What is Zero Trust, Anyway?

Trust image by Nick Youngson CC BY-SA 3.0 Picpedia.org

Governments, scholars, and industry organizations have been trying to define Zero Trust for nearly three decades. In 1994, the term was first used by Stephen Paul Marsh at the University of Stirling in Scotland in his doctoral thesis on computer security.

In 2018, NIST began working on the SP 800-207, with an initial public draft in 2019 and the final in 2020. Many aspects of Zero Trust predate these as well as the initial coining of the term. Before the Internet was ubiquitous, many networks and network assets required to have discreet credentials and to authenticate with each new session.

When the term Zero Trust was first used in 1994, most corporate and government systems were “air gapped”, meaning they were not connected to the Internet. Each system also had its own, unique authentication. Even local networks were separated by department. HR could not see the Finance systems and vice versa. You only had visibility and access to what was required to do your job.

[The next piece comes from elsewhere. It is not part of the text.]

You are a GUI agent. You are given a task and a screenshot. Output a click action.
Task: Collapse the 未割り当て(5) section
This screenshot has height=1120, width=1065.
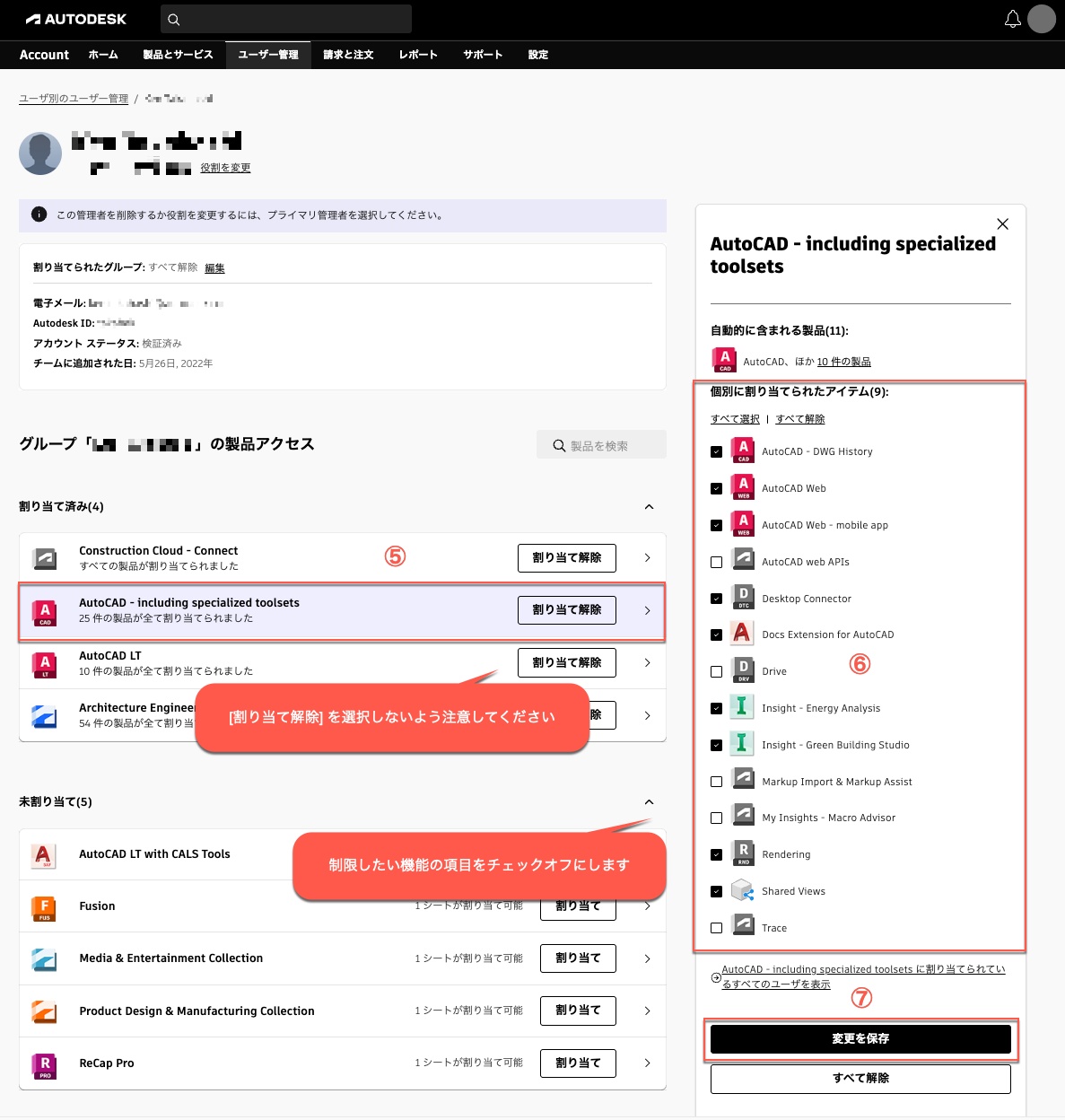[x=649, y=801]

Common sense requirements like these have eroded over the decades, largely resulting in our current cybersecurity dilemma. However, they are a recurring theme in NIST’s Zero Trust Architecture paper SP 800-207. Zero Trust, in many ways, is a return to traditional Information Systems security practices while not hindering the ubiquitous power of the Public Internet.

So, What is Zero Trust?

Let’s start with NIST’s SP 800-207.

To quote this publication’s definition:

Zero Trust (ZT) provides a collection of concepts and ideas designed to minimize uncertainty in enforcing accurate, least privilege per-request access decisions in information systems and services in the face of a network viewed as compromised.

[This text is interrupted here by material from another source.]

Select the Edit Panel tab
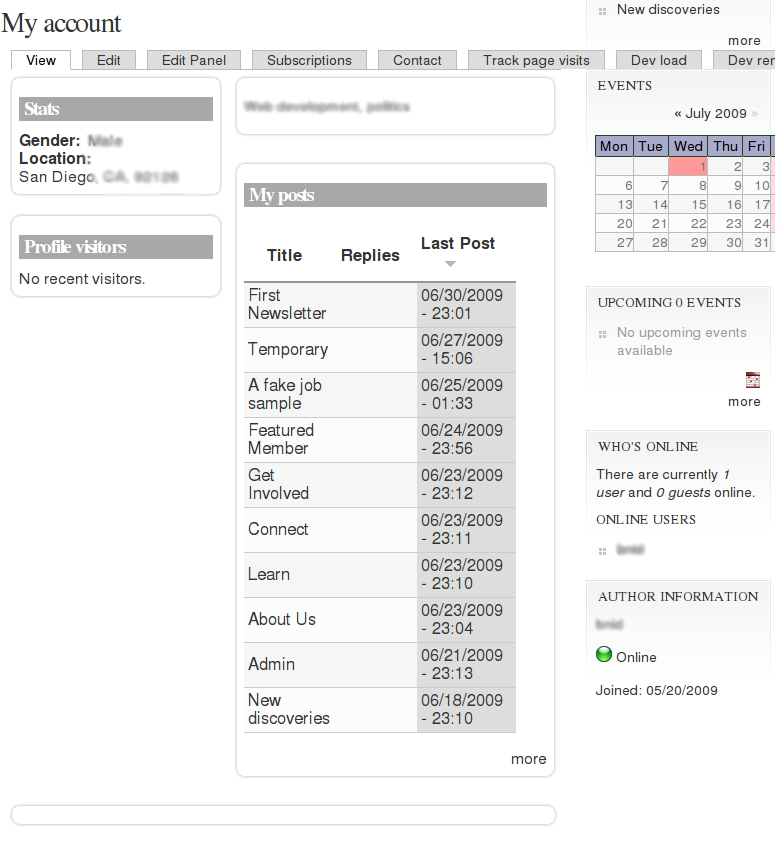Screen dimensions: 775x867 [193, 60]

There is much more to it than that, though. The publication also provides seven Tenets of Zero Trust. These are high level principles meant to guide Zero Trust network deployment, maintenance, policies, and procedures. The Tenets of Zero Trust, according to NIST, are:

  1. All data sources and computing services are considered resources.
  2. All communication is secured regardless of network location.
  3. Access to individual enterprise resources is granted on a per-session basis.
  4. Access to resources is determined by dynamic policy.
  5. The enterprise monitors and measures the integrity and security posture of all owned and associated assets.
  6. All resource authentication and authorization are dynamic and strictly enforced before access is allowed.
  7. The enterprise collects as much information as possible about the current state of assets, network infrastructure, and communications and uses it to improve its security posture

Huh? What Does That Mean To Me?

To the average person, this means that:

  1. Everything you can access on a given network is a resource (including the device you use to access that network).
  2. When you access any network resource, you should use the most secure encryption method(s) available to protect communications between you and that resource.
  3. Each time you initiate a session with a network resource, you must authenticate. Authenticating to a network or some network resource does not grant automatic access to any other resources. You will also be assigned the least privilege necessary to perform your task(s).
  4. You may be granted or denied access to network resources based on a number of criteria, states, or attributes. For instance, you may only be allowed access to a given resource between certain hours. Or, you may not have access to the network if you are connecting from an unknown location. You may also be denied access if certain resources are under attack.
  5. The owner of the network monitors it for compromised resources. If a resource is discovered to have vulnerabilities or if it is not owned or managed by the network owner, it may be denied or be given restricted access.
  6. You will likely be required to use multifactor authentication (MFA) and may be asked to re-authenticate at any time during a session, depending on network policy.
  7. The state of your computer and other resources on the network is collected, along with other information, by the network owner to enforce policy and facilitate access requests and network communications.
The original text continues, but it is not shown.